Thursday, 25 de April de 2024 ISSN 1519-7670 - Ano 24 - nº 1284

A educação onipresente (para Tia Cléia)

Profanaram a sala de aula, transformaram os templos do ensino infantil em um lugar sem lugar, fizeram parecer que os professores não são mais quem pensam ser, que a educação não educa, que o professor não ensina, que a avaliação não avalia, que a aprovação não aprova e a reprovação não reprova. Nas palavras do filósofo Michel Serres (2012), fizeram parecer que agora “o saber se espalha em um espaço homogêneo, descentrado, de movimentação livre. A sala de aula de antigamente morreu, mesmo que ainda a vejamos tanto”.

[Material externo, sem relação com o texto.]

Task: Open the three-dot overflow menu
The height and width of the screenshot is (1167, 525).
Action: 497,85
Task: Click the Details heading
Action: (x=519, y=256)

Talvez, do ponto de vista da Tia Cléia, minha primeira professora da educação infantil até os anos iniciais do ensino fundamental, a educação já tenha mudado muito.

Talvez o atravessamento proporcionado pelos meios de informação e comunicação aos processos educativos, do final do século 20 em diante, tenha atingido níveis antes impensáveis, quando o consumo de TV chegou ao patamar das três horas diárias, somando-se a estas, mais recentemente, o consumo de três horas de games e outras tantas de redes sociais, num exagero simbólico que beira as 24 horas do dia, e mais se houvesse.

Talvez tudo isso que, para a Tia Cléia, fosse inimaginável, para os novos educadores tenha se transformado num imenso desafio e ao mesmo tempo celeiro de oportunidades frente às responsabilidades e consequências da vida e do ensino conectados, parte do que o professor Muniz Sodré tem chamado de “ecossistema midiático”, que se depara com as demandas familiares pelo consumo responsável de mídia.

Talvez, antes tarde do que nunca, este cenário de mudanças esteja sinalizando que a influência da mídia nas relações entre educadores e educandos e vice versa, tenha extrapolado a escola, visto que boa parte dos recursos pedagógicos se encontra e nos encontram em lugares para além das salas de aula.

Muitos jeitos de ser, de ver e de pensar

De acordo com o legado do educador Antonio Carlos Gomes da Costa (1949-2011), a Educação e a própria escola estariam atravessando um momento de busca de novos caminhos, necessitando se reinventar, tendo em vista as demandas do aluno do século 21.

No entanto, se hoje os recursos pedagógicos estão em toda parte, é o tempo integral que dedicamos ao consumo de cada recurso midiático que define o quanto seremos afetados pelo que é consumido no grande mercado tecnológico da informação e do conhecimento.

A educação enquanto mercadoria transformou-se em produto comercializado em um ambiente de disputas sendo possível encontrá-la ou ser encontrado por ela muito mais no lado externo do que dentro das salas de aula. Seja nos programas de TV, nas trocas nas redes sociais do ambiente digital, em diferentes plataformas, dispositivos e aplicativos.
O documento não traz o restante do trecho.